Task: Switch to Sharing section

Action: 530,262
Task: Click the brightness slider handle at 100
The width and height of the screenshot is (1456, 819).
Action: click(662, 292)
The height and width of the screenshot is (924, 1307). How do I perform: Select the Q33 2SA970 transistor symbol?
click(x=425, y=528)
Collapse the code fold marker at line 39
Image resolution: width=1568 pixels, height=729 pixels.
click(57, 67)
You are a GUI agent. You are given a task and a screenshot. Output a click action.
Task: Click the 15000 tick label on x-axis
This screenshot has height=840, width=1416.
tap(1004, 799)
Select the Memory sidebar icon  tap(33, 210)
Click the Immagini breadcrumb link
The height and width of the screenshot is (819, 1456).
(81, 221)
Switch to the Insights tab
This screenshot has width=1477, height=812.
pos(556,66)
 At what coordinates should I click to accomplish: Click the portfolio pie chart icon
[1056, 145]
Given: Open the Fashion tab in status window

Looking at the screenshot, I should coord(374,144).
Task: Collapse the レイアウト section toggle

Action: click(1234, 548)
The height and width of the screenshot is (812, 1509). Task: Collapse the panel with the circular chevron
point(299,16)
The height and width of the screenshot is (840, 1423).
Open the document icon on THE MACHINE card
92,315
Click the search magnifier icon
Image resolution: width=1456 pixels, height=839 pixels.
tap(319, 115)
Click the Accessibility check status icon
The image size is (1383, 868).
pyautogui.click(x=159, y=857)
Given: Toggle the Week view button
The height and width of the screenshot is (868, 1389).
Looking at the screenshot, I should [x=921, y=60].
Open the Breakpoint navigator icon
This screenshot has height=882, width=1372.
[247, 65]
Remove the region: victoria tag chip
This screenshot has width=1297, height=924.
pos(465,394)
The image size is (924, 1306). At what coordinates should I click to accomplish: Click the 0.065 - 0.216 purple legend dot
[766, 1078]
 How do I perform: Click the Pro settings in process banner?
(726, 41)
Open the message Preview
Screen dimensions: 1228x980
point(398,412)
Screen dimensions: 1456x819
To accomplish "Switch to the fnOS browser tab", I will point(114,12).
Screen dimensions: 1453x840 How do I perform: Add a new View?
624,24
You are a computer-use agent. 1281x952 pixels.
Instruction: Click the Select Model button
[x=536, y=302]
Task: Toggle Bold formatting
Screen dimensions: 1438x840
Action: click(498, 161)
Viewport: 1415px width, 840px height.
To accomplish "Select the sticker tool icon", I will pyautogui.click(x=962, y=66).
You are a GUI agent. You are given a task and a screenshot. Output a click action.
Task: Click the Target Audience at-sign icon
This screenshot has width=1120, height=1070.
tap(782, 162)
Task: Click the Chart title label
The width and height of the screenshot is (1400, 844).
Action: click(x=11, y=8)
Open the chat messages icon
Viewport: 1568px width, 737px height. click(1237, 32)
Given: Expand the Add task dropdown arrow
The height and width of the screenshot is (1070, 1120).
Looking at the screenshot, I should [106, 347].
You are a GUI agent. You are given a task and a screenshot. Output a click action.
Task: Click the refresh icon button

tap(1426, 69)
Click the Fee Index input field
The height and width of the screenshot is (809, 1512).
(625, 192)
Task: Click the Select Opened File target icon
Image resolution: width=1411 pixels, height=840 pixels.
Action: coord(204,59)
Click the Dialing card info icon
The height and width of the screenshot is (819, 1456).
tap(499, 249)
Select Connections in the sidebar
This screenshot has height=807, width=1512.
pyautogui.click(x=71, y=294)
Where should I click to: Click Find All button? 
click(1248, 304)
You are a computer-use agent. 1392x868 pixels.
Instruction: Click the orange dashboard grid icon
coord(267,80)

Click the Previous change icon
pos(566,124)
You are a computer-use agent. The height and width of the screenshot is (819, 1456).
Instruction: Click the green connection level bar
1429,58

========================================================================

## TO DO
Precisely the lines between those holding "Click the Dialing card info icon" and "You are a computer-use agent. The", inclusive, are to be reproduced from the listing above, with nothing added.

## TASK ANSWER
Click the Dialing card info icon
The height and width of the screenshot is (819, 1456).
tap(499, 249)
Select Connections in the sidebar
This screenshot has height=807, width=1512.
pyautogui.click(x=71, y=294)
Where should I click to: Click Find All button? 
click(1248, 304)
You are a computer-use agent. 1392x868 pixels.
Instruction: Click the orange dashboard grid icon
coord(267,80)

Click the Previous change icon
pos(566,124)
You are a computer-use agent. The height and width of the screenshot is (819, 1456).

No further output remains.